New Archaeal Clusters of Orthologous Genes (arCOGs) were constructed for 41 archaeal genomes (13 Crenarchaeota, 27 Euryarchaeota and one Nanoarchaeon) using an improved procedure that employs a similarity tree between smaller, group-specific clusters, semi-automatically partitions orthology domains in multidomain proteins, and uses profile searches for identification of remote orthologs. The annotation of arCOGs is a consensus between three assignments based on the COGs, the CDD database, and the annotations of homologs in the NR database. The 7538 arCOGs, on average, cover approximately 88% of the genes in a genome compared to a approximately 76% coverage in COGs. The finer granularity of ortholog identification in the arCOGs is apparent from the fact that 4538 arCOGs correspond to 2362 COGs; approximately 40% of the arCOGs are new. The archaeal gene core (protein-coding genes found in all 41 genome) consists of 166 arCOGs. The arCOGs were used to reconstruct gene loss and gene gain events during archaeal evolution and gene sets of ancestral forms. The Last Archaeal Common Ancestor (LACA) is conservatively estimated to possess 996 genes compared to 1245 and 1335 genes for the last common ancestors of Crenarchaeota and Euryarchaeota, respectively. It is inferred that LACA was a chemoautotrophic hyperthermophile that, in addition to the core archaeal functions, encoded more idiosyncratic systems, e.g., the CASS systems of antivirus defense and some toxin-antitoxin systems.
The arCOGs provide a convenient, flexible framework for functional annotation of archaeal genomes, comparative genomics and evolutionary reconstructions. Genomic reconstructions suggest that the last common ancestor of archaea might have been (nearly) as advanced as the modern archaeal hyperthermophiles. ArCOGs and related information are available at: ftp://ftp.ncbi.nih.gov/pub/koonin/arCOGs/.
对已测序基因组中的基因进行进化分类,区分直系同源基因和旁系同源基因,对于基因组注释和进化重建至关重要。在细菌、古菌和单细胞真核生物的多个基因组序列可得后不久,蛋白质直系同源簇(COG)就进行了这样的分类尝试。基因组序列的快速积累为完善COG创造了机会,但由于错误放大也带来了挑战。一种实际策略是为基因组的系统发育紧密子集构建完善的COG。
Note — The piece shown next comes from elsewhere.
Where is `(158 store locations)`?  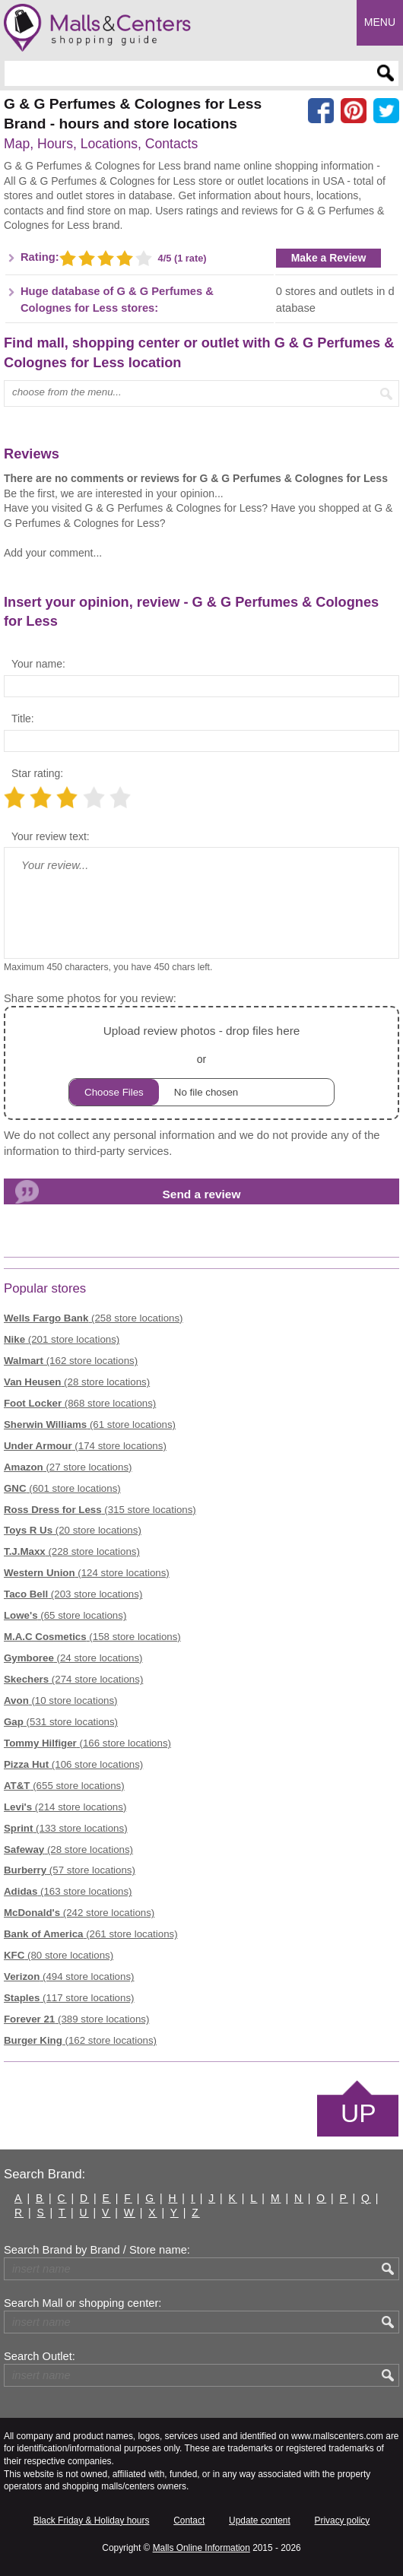 (158 store locations) is located at coordinates (92, 1636).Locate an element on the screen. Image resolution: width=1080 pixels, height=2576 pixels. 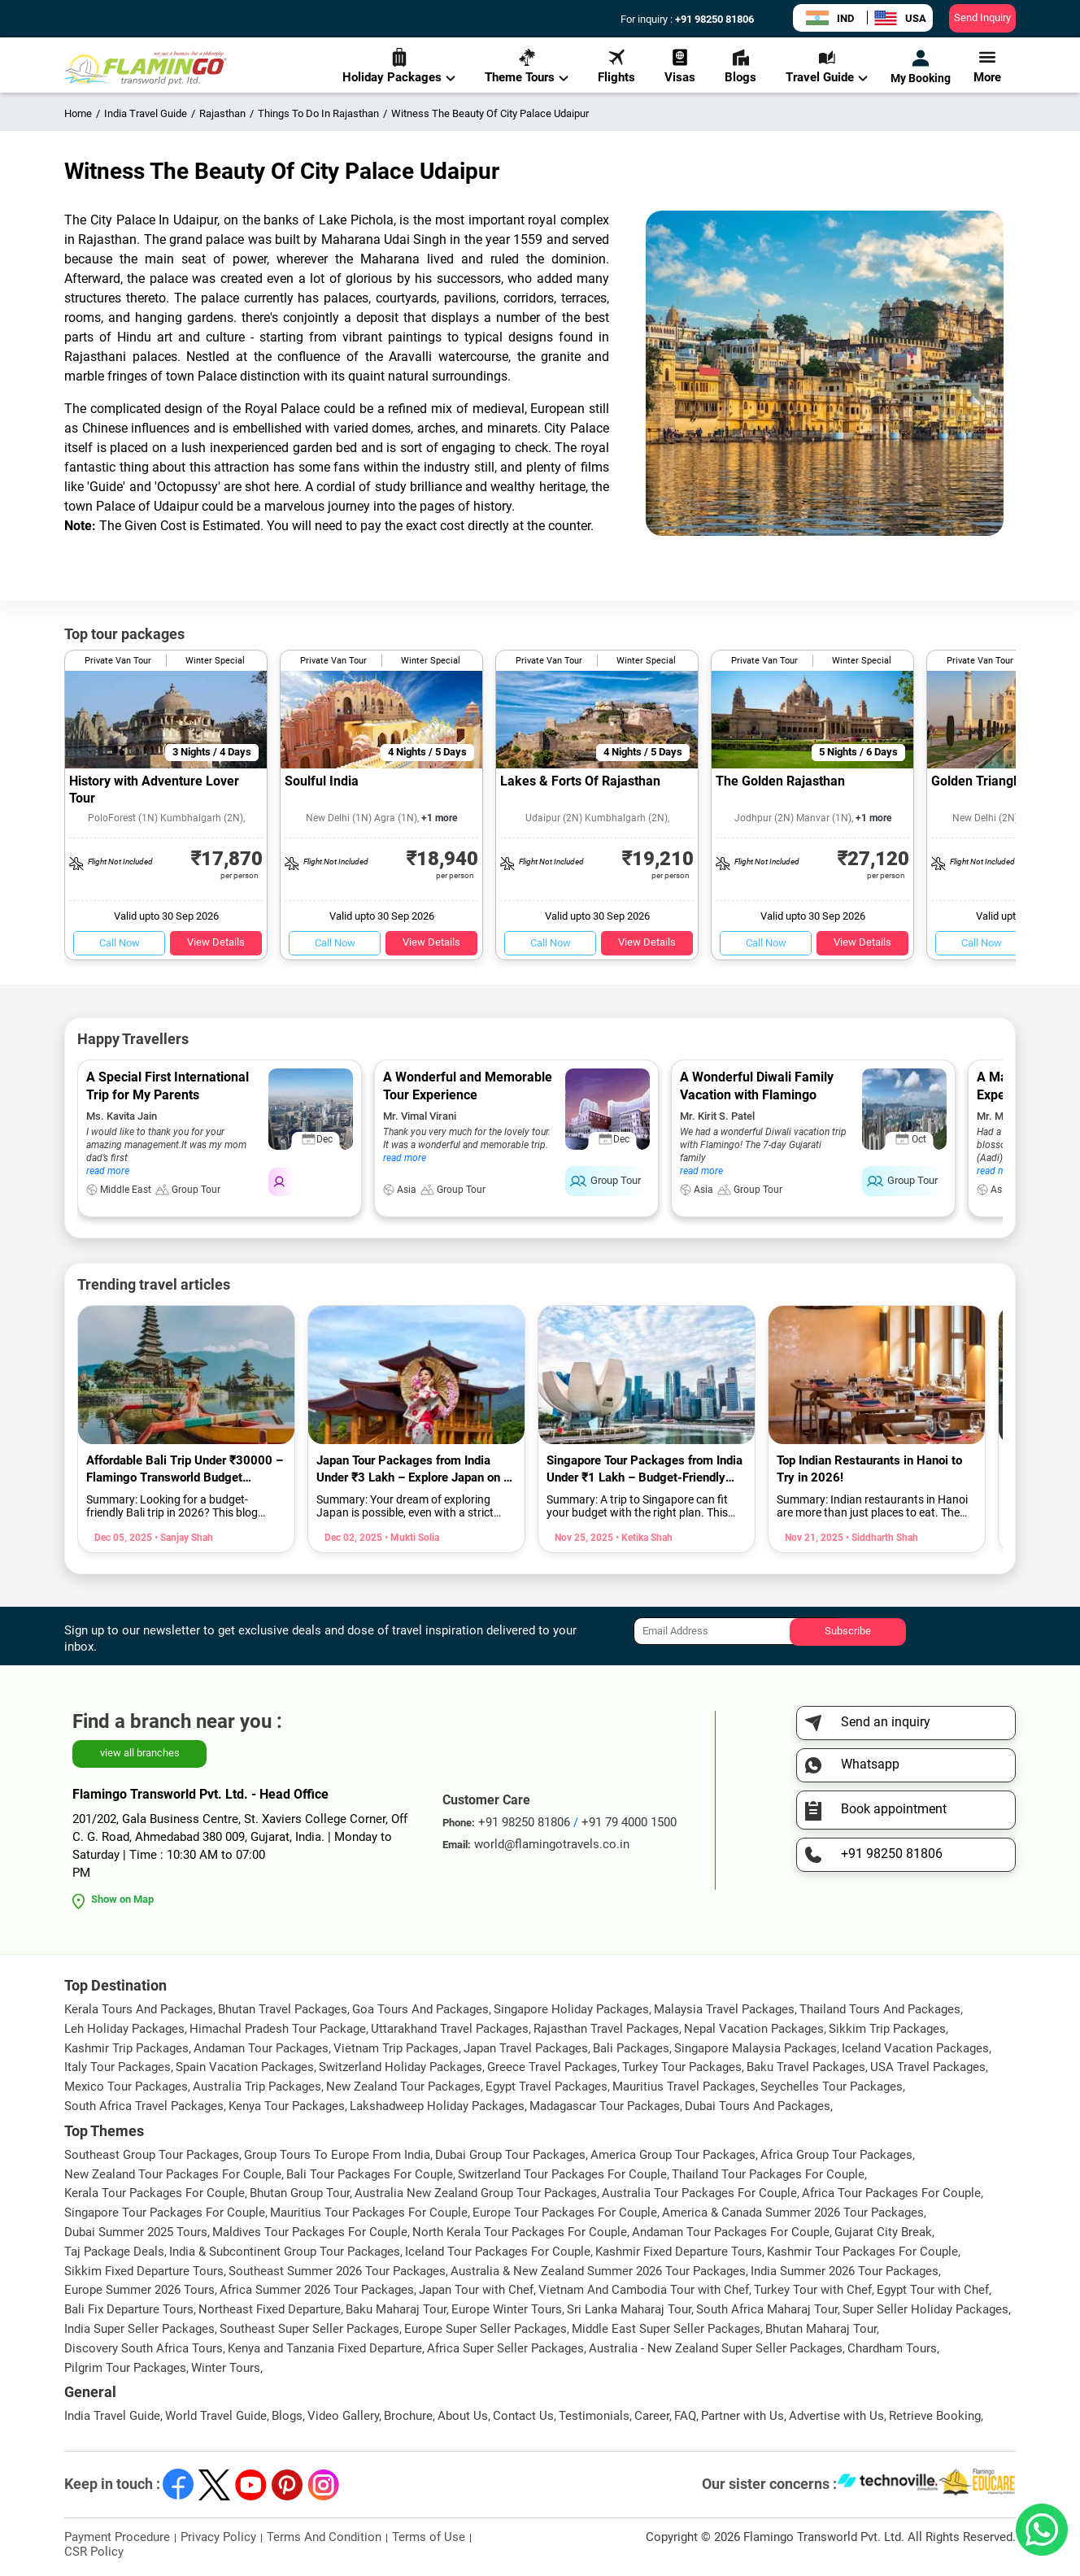
Bhutan Maharaj Tour is located at coordinates (821, 2328).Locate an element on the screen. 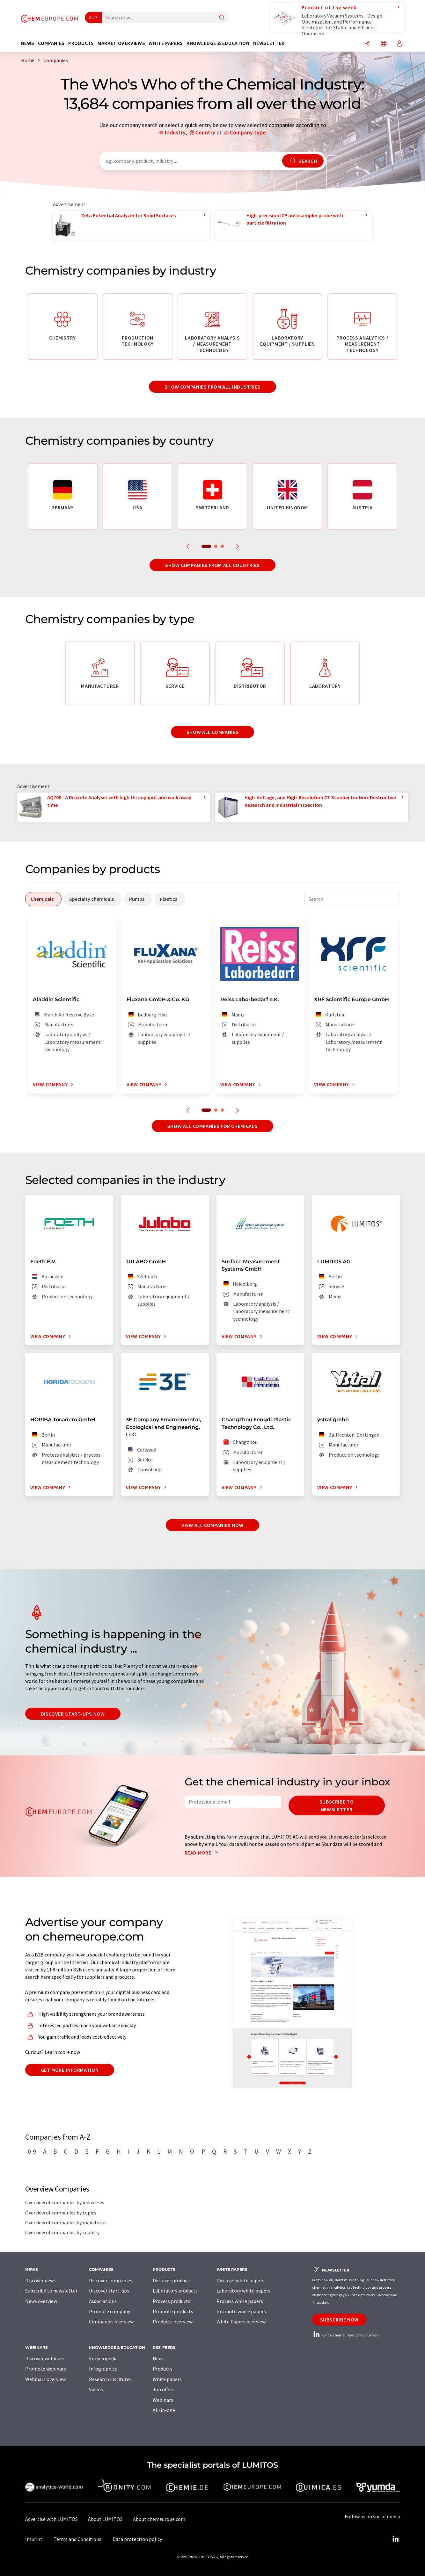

利用一种改进程序为41个古菌基因组(13个泉古菌门、27个广古菌门和1个纳古菌门)构建了新的古菌直系同源基因簇(arCOG),该程序采用较小的、组特异性簇之间的相似性树,半自动划分多结构域蛋白中的直系同源结构域,并使用轮廓搜索来鉴定远缘直系同源基因。arCOG的注释是基于COG、CDD数据库以及NR数据库中同源物注释的三种赋值的共识。平均而言,7538个arCOG覆盖了基因组中约88%的基因,而COG的覆盖度约为76%。arCOG中直系同源物鉴定的粒度更细,这从4538个arCOG对应于2362个COG这一事实可以明显看出;约40%的arCOG是新的。古菌基因核心(在所有41个基因组中都存在的蛋白质编码基因)由166个arCOG组成。arCOG被用于重建古菌进化过程中的基因丢失和基因获得事件以及祖先形式的基因集。保守估计,最后的古菌共同祖先(LACA)拥有996个基因,而泉古菌门和广古菌门的最后共同祖先分别有1245个和1335个基因。据推测,LACA是一种化学自养嗜热菌,除了核心古菌功能外,还编码了更多特殊系统,例如抗病毒防御的CASS系统和一些毒素 - 抗毒素系统。
arCOG为古菌基因组的功能注释、比较基因组学和进化重建提供了一个方便、灵活的框架。基因组重建表明,古菌的最后共同祖先可能(几乎)与现代古菌嗜热菌一样先进。arCOG及相关信息可在以下网址获取:ftp://ftp.ncbi.nih.gov/pub/koonin/arCOGs/ 。